1 in 3 terrorists are technologists

Recently I was reading an article in a journal about terrorism that referenced research that reported that one in three ISIS and Al Qaeda members is a technologist. While I was in conversations with researchers with Homeland Security, they observed that Al Qaeda is best understood as a media driven ideological movement.

True to this definition, ISIS sends about 90 tweets per minute. Cursory research on Christian use of Twitter to reach out to unbelieving world is it is significantly less than ISIS (actually Mormons are into this in a big way). If I had to guess, it would be in the single digits per minute, most likely less than five.

Cursory research on Christian use of Twitter to reach out to unbelieving world is it is significantly less than ISIS

1 in 1500 Christian missionaries are technologists

I currently work with several technologists on a variety of projects, and from our estimates, in Christian missions efforts there is only about one technologist for every 1500 missionaries. Again, if we assume that Christianity is a media driven ideological movement (we use media to proclaim the best news), then we can, on some level, compare the use of media strategies of radical Islam with Christian missions. One to three as compared to one to 1500 is a sad comparison. Even if my estimates are way off and the real number is one-fourth of 1500, one in 375, then we are still under 1% of what radicals are using to reach their audience. We may have a better message; we just are not delivering it.

By 2021, 3.8 billion people in the world will own a smartphone. Yet most of our media strategies are more or less refining second-generation thinking without considering the implications of this tsunami in technology.

Yet most of our media strategies are more or less refining second-generation thinking without considering the implications of this tsunami in technology.

We must think differently

Great opportunities are before us. But as Albert Einstein observed: “Problems cannot be solved with the same mind set that created them.” We have to think differently. We need to move beyond thinking, “what is” and begin dreaming “what will be.” As I have written before, when Gutenberg invented the printing press to mass-produce Bibles, only one third of Europe could read. As a technologist, he and his small minority of cohorts changed the world. Our lesson is to dedicate ourselves to a new level of thinking.
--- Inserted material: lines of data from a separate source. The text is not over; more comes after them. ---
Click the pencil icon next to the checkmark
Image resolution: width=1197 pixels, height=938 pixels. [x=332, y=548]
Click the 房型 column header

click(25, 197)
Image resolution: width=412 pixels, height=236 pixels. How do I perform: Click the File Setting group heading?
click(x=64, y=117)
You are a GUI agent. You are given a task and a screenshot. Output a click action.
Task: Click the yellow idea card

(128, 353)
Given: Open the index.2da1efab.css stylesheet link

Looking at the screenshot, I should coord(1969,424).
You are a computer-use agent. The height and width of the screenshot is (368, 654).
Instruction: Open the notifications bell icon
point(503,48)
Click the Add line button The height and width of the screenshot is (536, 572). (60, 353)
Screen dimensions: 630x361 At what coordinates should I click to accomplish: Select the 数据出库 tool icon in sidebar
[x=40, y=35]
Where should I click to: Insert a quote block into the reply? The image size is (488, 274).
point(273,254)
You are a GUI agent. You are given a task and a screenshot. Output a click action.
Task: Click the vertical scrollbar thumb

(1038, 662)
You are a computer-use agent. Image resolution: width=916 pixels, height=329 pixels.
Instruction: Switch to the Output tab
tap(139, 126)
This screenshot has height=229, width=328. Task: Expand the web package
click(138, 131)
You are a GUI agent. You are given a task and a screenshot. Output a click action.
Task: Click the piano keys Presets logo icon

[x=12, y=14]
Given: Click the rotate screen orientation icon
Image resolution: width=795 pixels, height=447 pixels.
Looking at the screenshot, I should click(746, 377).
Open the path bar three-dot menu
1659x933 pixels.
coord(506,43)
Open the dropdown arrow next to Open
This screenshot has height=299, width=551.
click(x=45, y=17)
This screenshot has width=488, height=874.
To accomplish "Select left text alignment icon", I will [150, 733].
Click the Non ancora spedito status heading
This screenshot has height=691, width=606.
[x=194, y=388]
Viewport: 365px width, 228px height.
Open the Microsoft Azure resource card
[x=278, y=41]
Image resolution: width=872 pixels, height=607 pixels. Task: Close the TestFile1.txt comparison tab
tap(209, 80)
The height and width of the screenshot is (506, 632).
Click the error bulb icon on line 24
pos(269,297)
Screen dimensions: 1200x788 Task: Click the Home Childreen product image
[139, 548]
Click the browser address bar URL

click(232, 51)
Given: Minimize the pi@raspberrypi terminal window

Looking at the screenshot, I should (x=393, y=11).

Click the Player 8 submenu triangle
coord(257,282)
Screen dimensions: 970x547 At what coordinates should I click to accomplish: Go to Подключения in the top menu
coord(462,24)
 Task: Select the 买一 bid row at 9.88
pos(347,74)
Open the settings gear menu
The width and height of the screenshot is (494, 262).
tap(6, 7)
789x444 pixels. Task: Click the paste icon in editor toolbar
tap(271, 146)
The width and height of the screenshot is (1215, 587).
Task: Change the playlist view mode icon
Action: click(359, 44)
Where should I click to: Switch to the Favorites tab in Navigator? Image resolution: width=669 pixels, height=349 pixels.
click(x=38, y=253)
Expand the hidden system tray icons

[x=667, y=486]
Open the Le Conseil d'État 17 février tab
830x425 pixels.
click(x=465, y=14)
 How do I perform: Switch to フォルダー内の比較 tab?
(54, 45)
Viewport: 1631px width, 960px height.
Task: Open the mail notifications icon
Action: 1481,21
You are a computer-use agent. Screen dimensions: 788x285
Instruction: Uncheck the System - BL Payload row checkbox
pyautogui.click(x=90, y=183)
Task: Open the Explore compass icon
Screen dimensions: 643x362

Recently I was talking with a technologist who grasped the significance of the disparity of the shortage of tech missionaries and the wave of opportunity that will most likely be missed (and handed over to Mormons and Jihadis). She mused that a main reason we will miss this opportunity is the way we view missionaries and mission. Paul’s strategy was identifying “world changers” using targeted communications strategies (a third generation media strategy). We need a new breed of missionaries who take advantage of innovations that are changing the world.